## Required task
In the sewing post below, what fabric was used for the first dress sewn in 2011?

2011 In Review -- Part 2: Dresses

Moving right along with the "what I sewed in 2011" theme, next up is dresses.  It's funny, I started the last post feeling like I had sewn piles and piles of skirts last year, when in fact I only finished four.  On the other hand, I felt like I didn't spend much time on dresses last year, but when I started looking through my closet and the photos I took in the last 12 months, I realized I actually finished three dresses in 2011, and heavily modified one purchased dress.

Part of the disconnect there is that for years, I sewed mostly costumes and gowns.  I always ended the year with a gown/cocktail dress for the semi-formal Christmas party MB's office throws every year (for instance: 2008, 2009).  But this year, his office changed plans for the party and ended up making it casual (I wore the blue satin skirt from the last post), so my sketch for the gown I wanted to make this year has gone unmade.  Without that bookend to my year, it felt like I didn't do all that much dressmaking.

The other part of it is that while I did sew or modify four day dresses in 2011, as of now only one of them is in rotation in my closet.  But I'll explain that as I get to each dress.

The first dress I sewed in 2011 was actually part of my fall 2010 sewing list that I didn't quite get to before the end of the year.  I'd wanted a 1960s-ish wiggle dress for awhile, something that looked like wool without the itchiness that would necessitate a lining and add bulk.  When I found a synthetic brushed flannel in this awesome gray-brown, the whole project came together.

## Raw records
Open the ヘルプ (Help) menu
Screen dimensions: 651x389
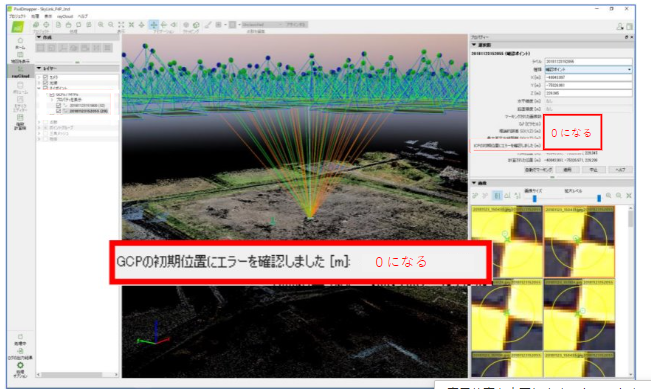[83, 16]
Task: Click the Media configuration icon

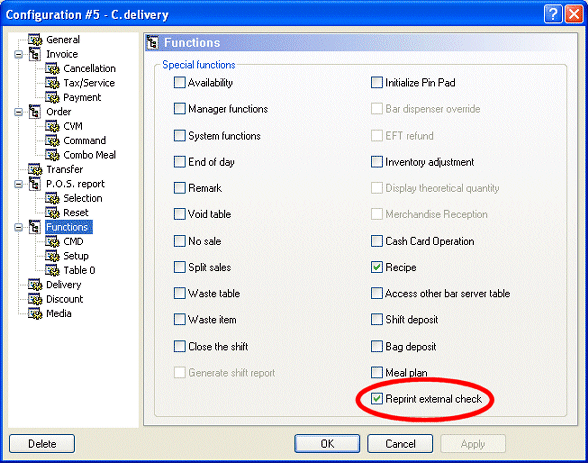Action: (x=35, y=314)
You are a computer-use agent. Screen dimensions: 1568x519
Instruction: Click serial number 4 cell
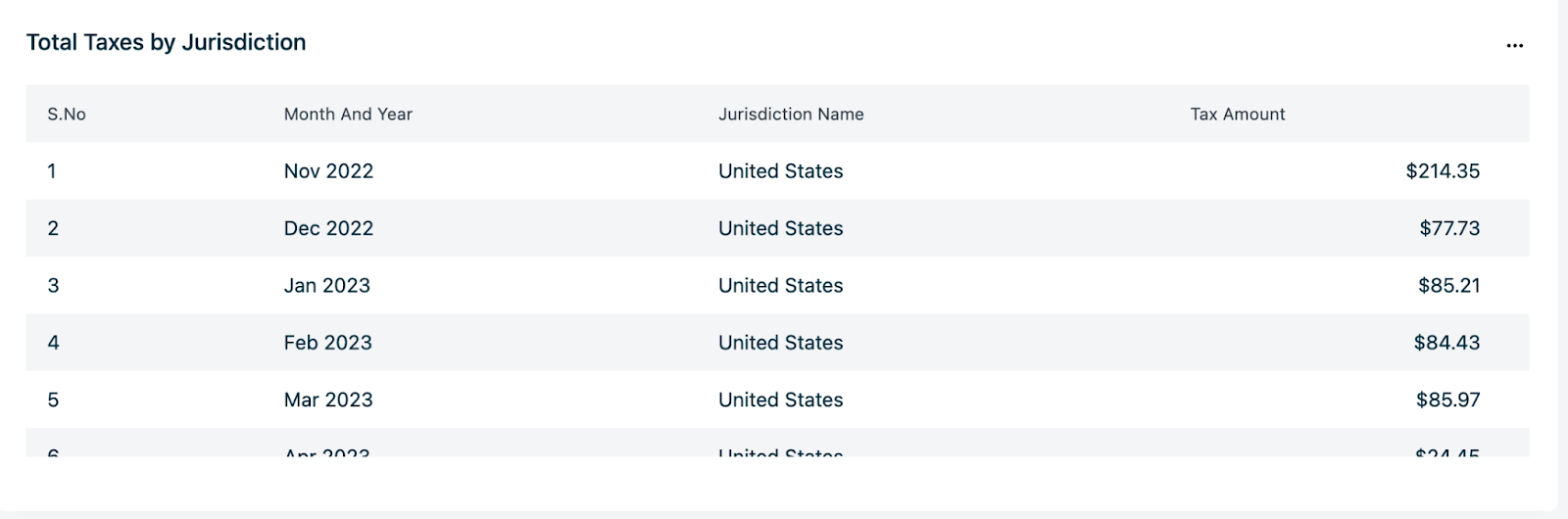53,343
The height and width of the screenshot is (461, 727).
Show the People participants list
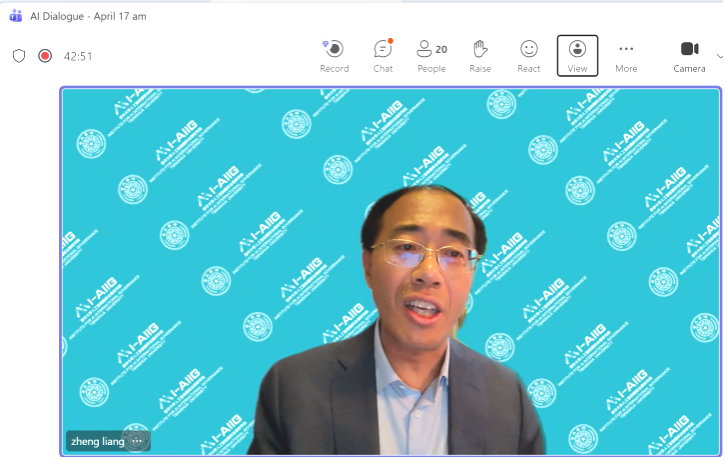[431, 55]
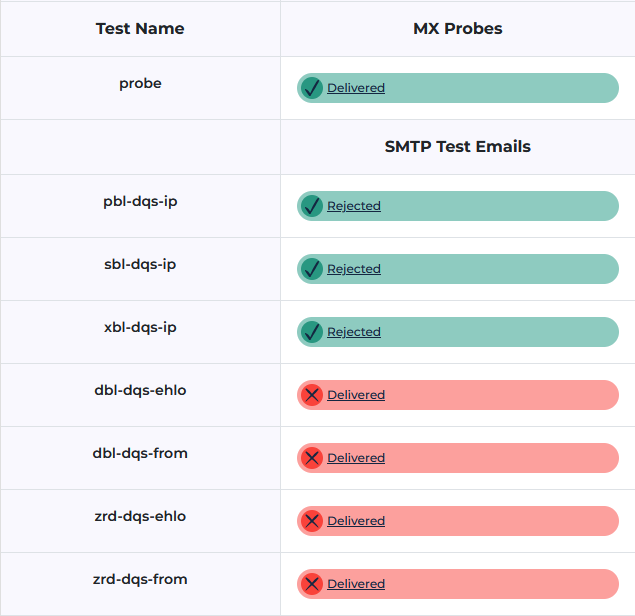The width and height of the screenshot is (635, 616).
Task: Click the red X icon for zrd-dqs-ehlo
Action: pyautogui.click(x=311, y=521)
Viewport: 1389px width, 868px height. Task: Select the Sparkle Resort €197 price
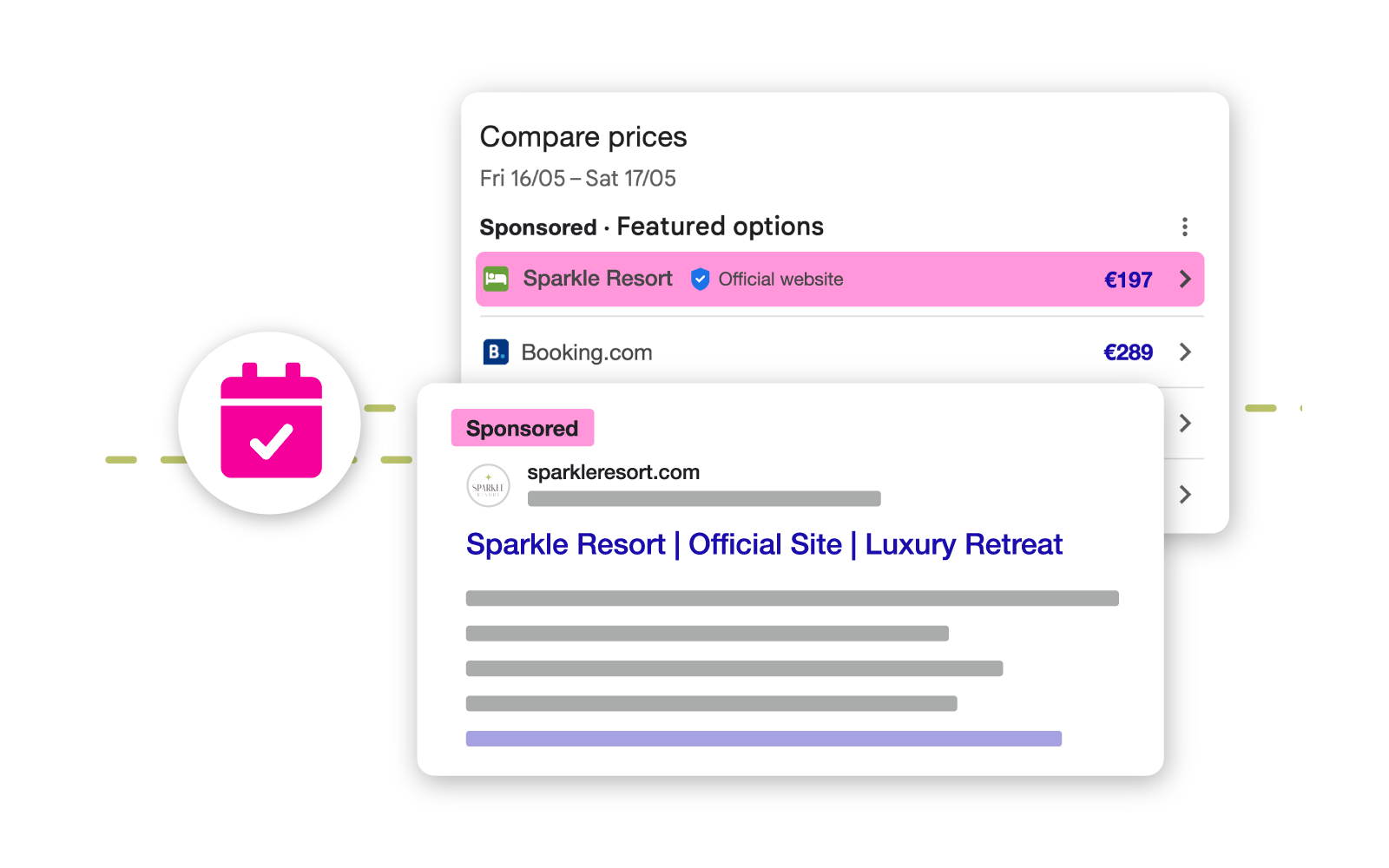pos(1128,280)
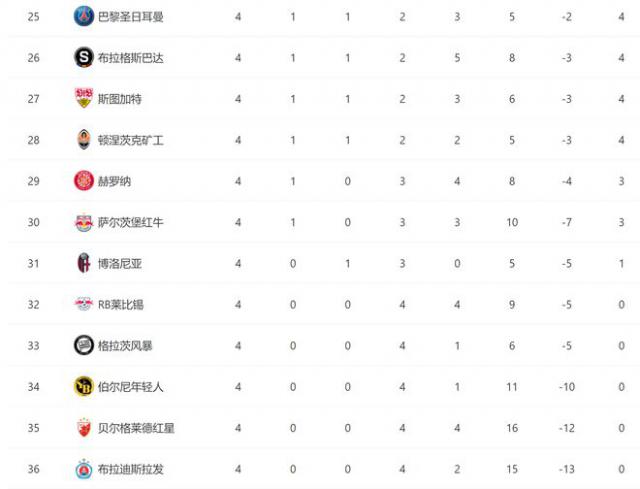Click the Sturm Graz club logo
Image resolution: width=640 pixels, height=489 pixels.
84,345

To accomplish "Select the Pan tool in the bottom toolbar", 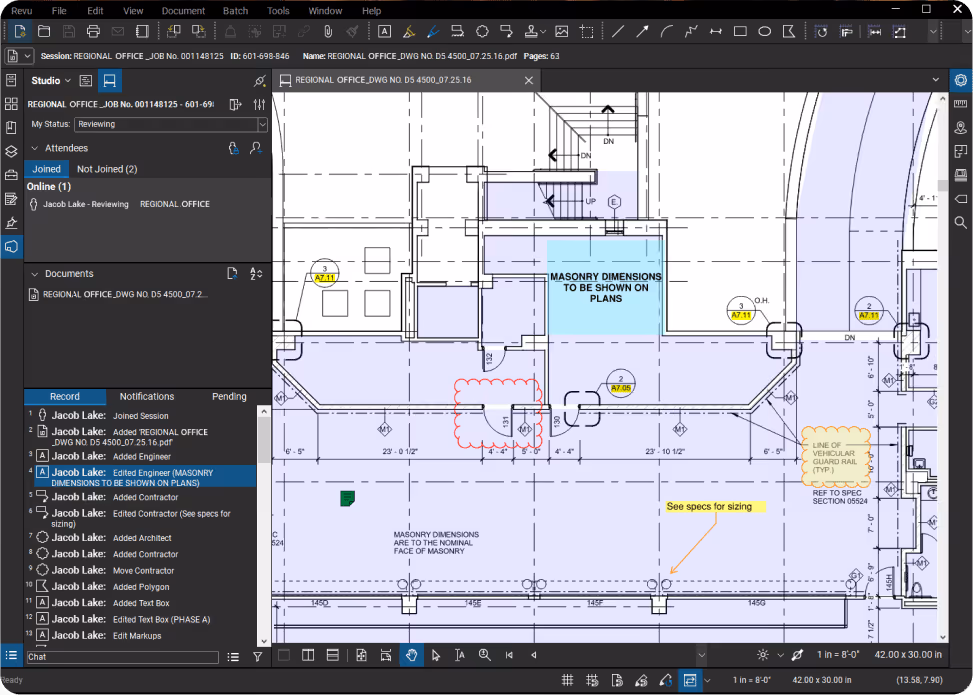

## Finished answer
A synthetic brushed flannel in gray-brown.